*Work item A*
Reproduce the passage below on polydactyly and syndactyly genetics, starting at "First, the region" and ending at "an unlikely occurrence.".
*Work item B*
According to the passage below on polydactyly and syndactyly genetics, what is the maximum size of the critical region between D7S820 and GATA63F08?

First, the region shared by all of them harbours the gene(s) causing the PAP and the syndactyly phenotype, so the PAP and syndactyly phenotypes are genetically homogeneous and the region would be about 3.7 cM. If so, four individuals with PAP-A/B only are nonpenetrant for syndactyly. In addition, VI-6 and VI-9 with syndactyly only do not show penetrance for the polydactyly phenotype. Moreover, the mother, the maternal grandfather and the great-grandfather of VI-9 are nonpenetrant for both PAP and syndactyly. The PAP phenotype is highly penetrant in offspring of II-1 and II-2. Nonpenetrance of this phenotype in three successive generations in offspring of II-5 and II-6 is an unlikely occurrence.

Besides, the syndactyly phenotype of VI-6 could be a variable expression of the syndactyly phenotype in this branch of the family, with a different locus than that harbouring the gene mutation causing syndactyly of VI-9, taking the relatively high incidence of syndactyly IDS 2–3 of feet in the normal population into account.

Alternatively and more likely, the PAP and syndactyly phenotypes are genetically heterogeneous in our family. In that case, the critical region is defined by the haplotype shared by patients with PAP-A/B only (Figure 1). If so, VI-6 is the only case of nonpenetrance for the PAP phenotype in this family. This is in accordance with rates of penetrance for PAP from other families reported in the literature.4,8,14,16 Penetrance is probably determined by modifier genes, analogous to the observation of Fawcett et al.17 They described CRABPII knockout mice with an extra bone of digit V and found that the penetrance of this phenotype varies according to their genetic background.17

We hypothesize that genetic background also affects the phenotypic expression of PAP-A and PAP-A/B. There are two affected in our family with PAP-A/B (V-15, VI-8 (Figure 2)). PAP types A and B in one individual has been described before.8,14,18,19,20 Radhakrishna et al.8 suggested that GLI3 mutations cause PAP-A. In individuals with PAP-A/B, these mutations and environmental or stochastic factors could cause the PAP-B phenotype. In our view, it is difficult to envisage a major impact of the same environmental factor on patterning causing PAPA/B in V-15 and VI-8 in different generations excluding a genetic susceptibility for such a factor, although a stochastic factor could cause the phenotypic expression of PAP-A/B in V-15 and VI-8.

We identified the fourth locus containing one or more genes involved in the PAP and syndactyly phenotype. This is based on our results of the genome scan, the linkage and haplotype analyses. The maximum size of the critical region between D7S820 and GATA63F08 is about 50 cM. This chromosome 7 region excludes genes previously known to be involved in the polydactyly phenotype like the sonic hedgehog- and GLI3 genes. We looked for candidate genes and we found many genes with unknown functions which could be potential candidates, genes coding for zinc-finger containing proteins from which members are known to be involved in patterning in embryonic development, and two members of the Wnt gene family. Wnt7a, located elsewhere, is shown to be involved in dorsal–ventral patterning in the developing limb.21 Wnt2 (MIM147870) and two variants of Wnt16 (MIM606267) are located on 7q31. There are no data available on expression in limb since this is relatively rarely looked for. Besides, we found a Wnt receptor frizzled homolog1 Drosophila (FZD1), mapped on 7q21. Frizzled1 (fz1) has distinct D–V domains of expression in mesenchyme of developing footpads.22 Given the large number of candidate genes and the fact that none of these is an obvious candidate, we did not perform mutation analysis in our family. At this point we are pursuing other families with PAP linked to this region in order to be able to narrow down the region containing the gene associated with PAP and syndactyly in this family.

*Given data*
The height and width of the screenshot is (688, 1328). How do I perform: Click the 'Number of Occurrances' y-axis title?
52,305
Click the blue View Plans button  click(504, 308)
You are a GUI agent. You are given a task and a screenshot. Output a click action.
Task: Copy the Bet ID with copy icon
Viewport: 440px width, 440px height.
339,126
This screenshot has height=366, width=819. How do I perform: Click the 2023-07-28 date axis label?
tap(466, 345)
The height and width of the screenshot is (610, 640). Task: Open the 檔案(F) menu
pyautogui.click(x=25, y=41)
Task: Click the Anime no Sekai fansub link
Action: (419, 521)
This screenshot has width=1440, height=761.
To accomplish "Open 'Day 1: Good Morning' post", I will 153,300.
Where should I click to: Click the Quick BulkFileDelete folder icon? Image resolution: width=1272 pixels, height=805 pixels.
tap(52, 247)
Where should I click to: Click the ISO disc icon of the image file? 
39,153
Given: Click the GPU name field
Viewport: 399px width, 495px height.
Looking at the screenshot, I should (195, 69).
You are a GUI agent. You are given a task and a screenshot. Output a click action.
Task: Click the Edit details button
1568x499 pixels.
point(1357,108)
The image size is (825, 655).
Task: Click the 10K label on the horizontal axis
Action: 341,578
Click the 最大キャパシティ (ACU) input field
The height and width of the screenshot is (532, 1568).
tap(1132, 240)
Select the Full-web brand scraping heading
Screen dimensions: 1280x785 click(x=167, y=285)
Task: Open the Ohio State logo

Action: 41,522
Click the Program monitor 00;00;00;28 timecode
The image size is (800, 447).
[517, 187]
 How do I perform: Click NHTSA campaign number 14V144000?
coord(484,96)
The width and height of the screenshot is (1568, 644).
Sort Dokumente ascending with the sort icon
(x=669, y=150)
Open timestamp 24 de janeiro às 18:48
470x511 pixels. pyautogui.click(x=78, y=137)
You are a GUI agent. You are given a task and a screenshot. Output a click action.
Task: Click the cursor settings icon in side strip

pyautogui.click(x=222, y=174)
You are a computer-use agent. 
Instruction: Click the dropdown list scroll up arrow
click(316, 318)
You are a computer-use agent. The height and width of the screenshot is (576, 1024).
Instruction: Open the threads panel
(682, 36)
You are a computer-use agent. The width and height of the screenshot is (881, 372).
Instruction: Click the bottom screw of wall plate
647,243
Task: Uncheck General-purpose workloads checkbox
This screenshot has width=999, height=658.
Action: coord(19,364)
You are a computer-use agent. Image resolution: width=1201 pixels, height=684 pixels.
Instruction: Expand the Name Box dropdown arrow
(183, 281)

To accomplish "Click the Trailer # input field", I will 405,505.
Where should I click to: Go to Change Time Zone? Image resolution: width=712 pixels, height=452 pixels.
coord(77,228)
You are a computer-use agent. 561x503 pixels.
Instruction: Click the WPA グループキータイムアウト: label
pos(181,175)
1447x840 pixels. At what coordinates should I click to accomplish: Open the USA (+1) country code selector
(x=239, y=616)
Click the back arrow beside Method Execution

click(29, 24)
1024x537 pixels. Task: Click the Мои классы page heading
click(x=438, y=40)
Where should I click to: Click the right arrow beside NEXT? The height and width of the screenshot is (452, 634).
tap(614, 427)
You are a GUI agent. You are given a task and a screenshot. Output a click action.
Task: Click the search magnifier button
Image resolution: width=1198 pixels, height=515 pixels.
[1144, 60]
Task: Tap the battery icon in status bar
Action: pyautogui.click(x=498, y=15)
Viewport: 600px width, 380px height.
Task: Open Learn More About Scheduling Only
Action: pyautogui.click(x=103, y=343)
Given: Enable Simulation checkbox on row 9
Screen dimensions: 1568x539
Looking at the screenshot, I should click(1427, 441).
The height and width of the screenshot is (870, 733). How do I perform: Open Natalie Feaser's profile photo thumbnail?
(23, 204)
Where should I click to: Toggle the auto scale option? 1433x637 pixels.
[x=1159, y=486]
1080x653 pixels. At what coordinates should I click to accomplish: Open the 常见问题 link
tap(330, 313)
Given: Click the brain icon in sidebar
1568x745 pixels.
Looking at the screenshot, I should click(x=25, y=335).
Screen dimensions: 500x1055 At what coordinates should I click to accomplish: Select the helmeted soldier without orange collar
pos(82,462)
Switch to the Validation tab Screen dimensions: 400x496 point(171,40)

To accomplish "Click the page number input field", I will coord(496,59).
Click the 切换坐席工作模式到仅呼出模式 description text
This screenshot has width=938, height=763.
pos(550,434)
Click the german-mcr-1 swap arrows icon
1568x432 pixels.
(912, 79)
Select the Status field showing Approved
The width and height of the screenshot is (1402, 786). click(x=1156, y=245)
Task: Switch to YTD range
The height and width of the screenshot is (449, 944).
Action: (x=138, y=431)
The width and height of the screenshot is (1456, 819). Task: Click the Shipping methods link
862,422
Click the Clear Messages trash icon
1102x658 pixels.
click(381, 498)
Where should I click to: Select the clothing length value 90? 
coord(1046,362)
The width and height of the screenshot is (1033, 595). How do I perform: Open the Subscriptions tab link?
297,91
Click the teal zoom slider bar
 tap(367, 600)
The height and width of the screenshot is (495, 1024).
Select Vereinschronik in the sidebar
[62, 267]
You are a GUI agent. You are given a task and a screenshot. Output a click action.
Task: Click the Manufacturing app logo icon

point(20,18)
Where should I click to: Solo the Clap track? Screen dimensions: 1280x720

*Task result A*
First, the region shared by all of them harbours the gene(s) causing the PAP and the syndactyly phenotype, so the PAP and syndactyly phenotypes are genetically homogeneous and the region would be about 3.7 cM. If so, four individuals with PAP-A/B only are nonpenetrant for syndactyly. In addition, VI-6 and VI-9 with syndactyly only do not show penetrance for the polydactyly phenotype. Moreover, the mother, the maternal grandfather and the great-grandfather of VI-9 are nonpenetrant for both PAP and syndactyly. The PAP phenotype is highly penetrant in offspring of II-1 and II-2. Nonpenetrance of this phenotype in three successive generations in offspring of II-5 and II-6 is an unlikely occurrence.

*Task result B*
About 50 cM.